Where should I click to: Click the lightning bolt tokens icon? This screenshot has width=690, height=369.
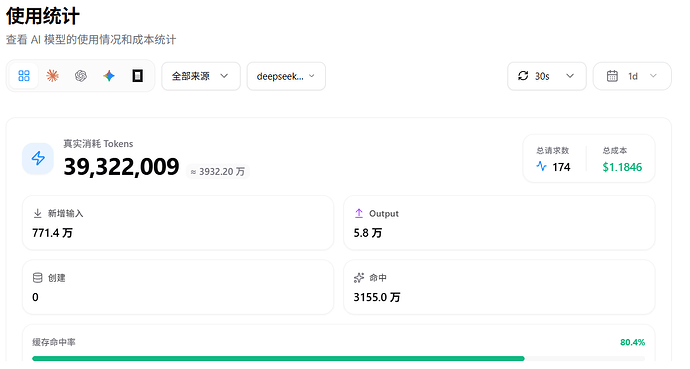pos(38,158)
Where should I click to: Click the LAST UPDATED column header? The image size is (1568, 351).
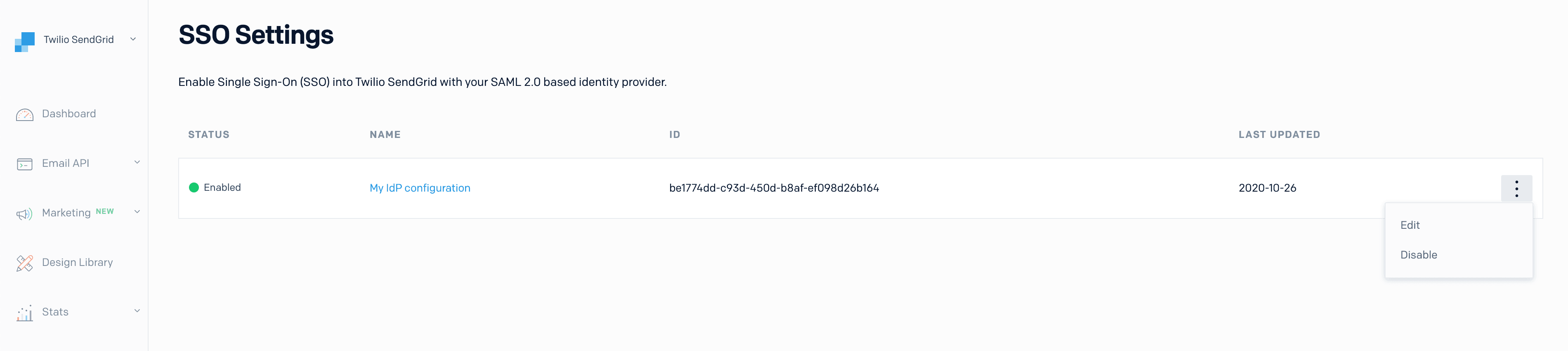coord(1280,134)
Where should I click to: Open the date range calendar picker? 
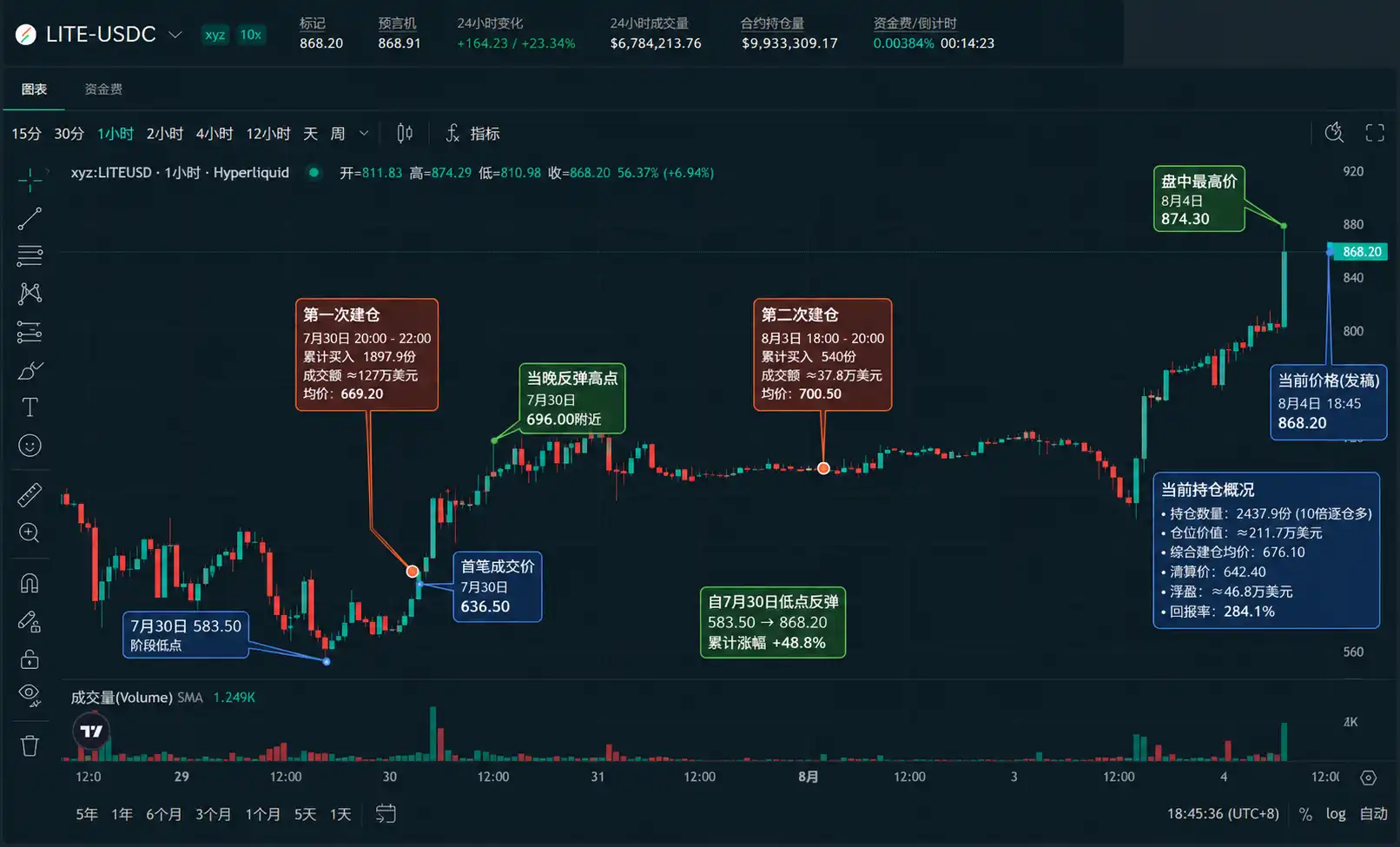tap(386, 814)
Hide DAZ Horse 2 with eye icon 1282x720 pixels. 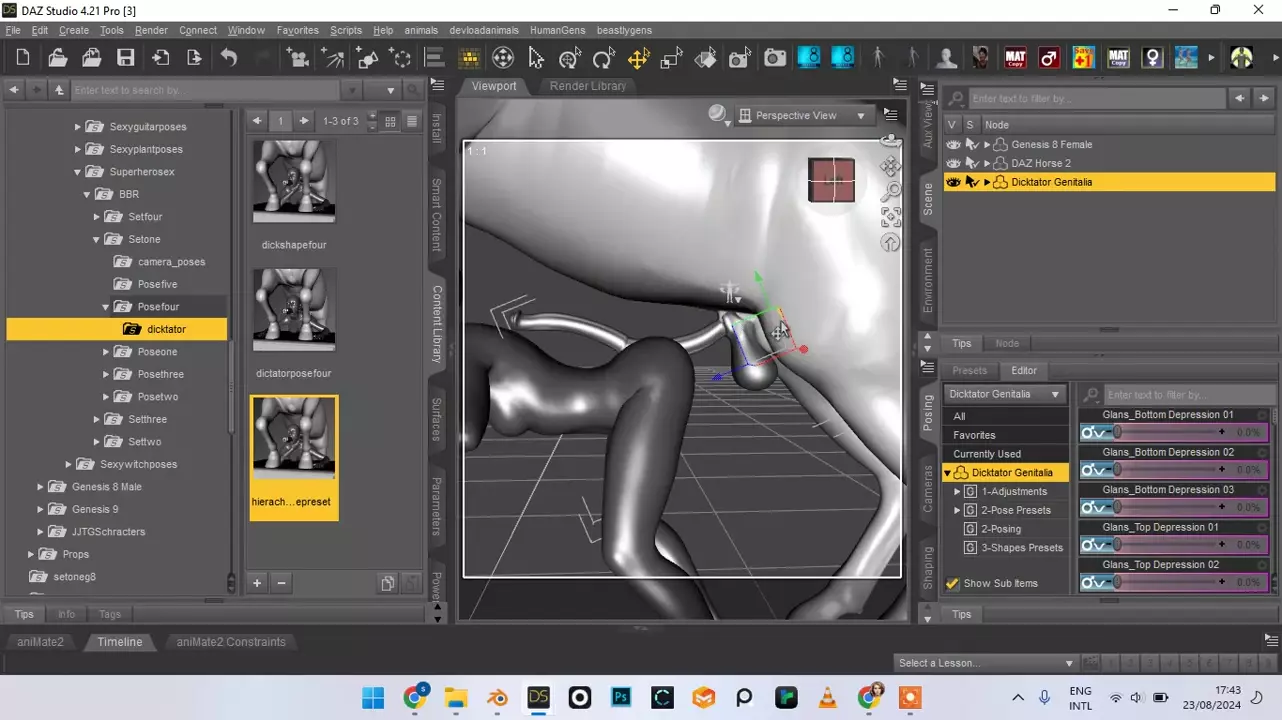point(953,163)
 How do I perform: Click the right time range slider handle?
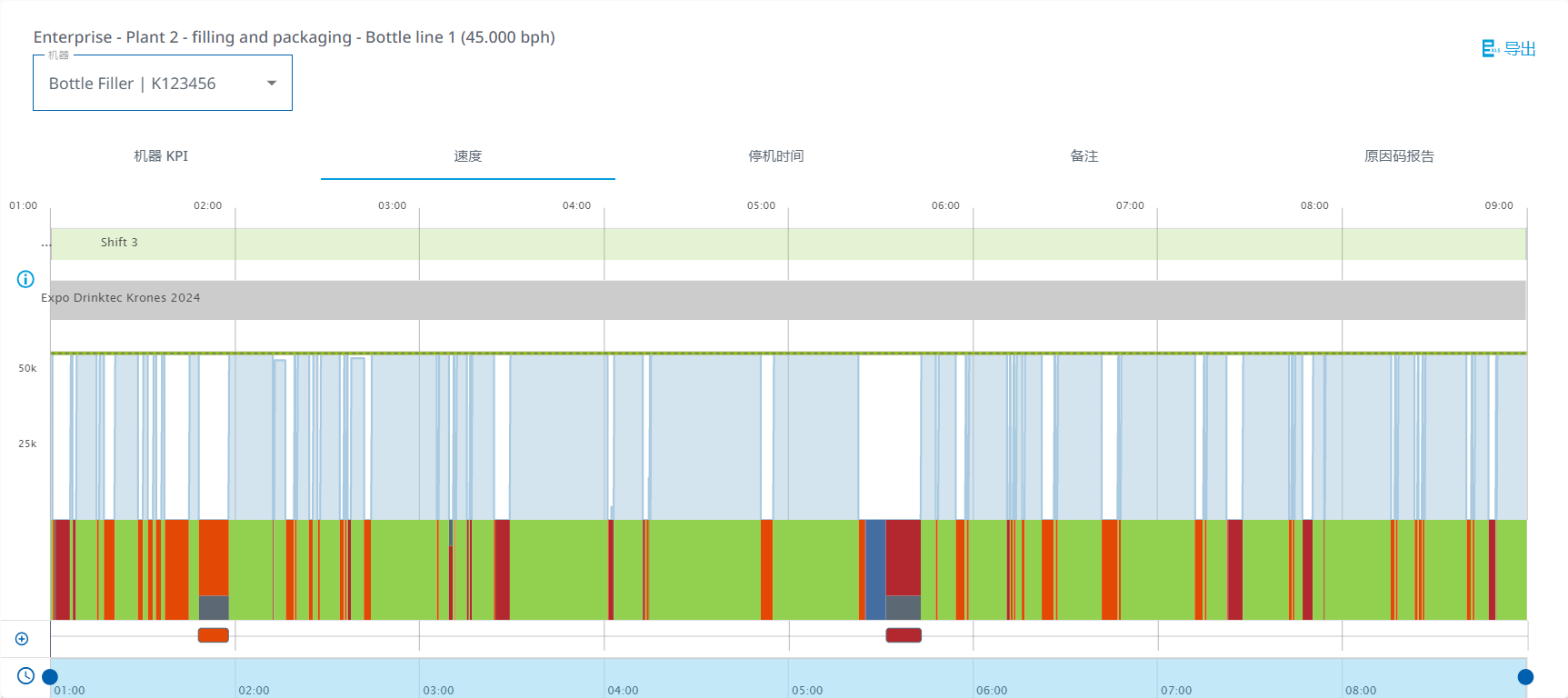1525,676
———
(What to work on) Exact copies of the lines from the one containing "How do I perform: Click" through the end of the records above are required, with no pictures among them.

(Solved problem)
 How do I perform: Click the right time range slider handle?
1525,676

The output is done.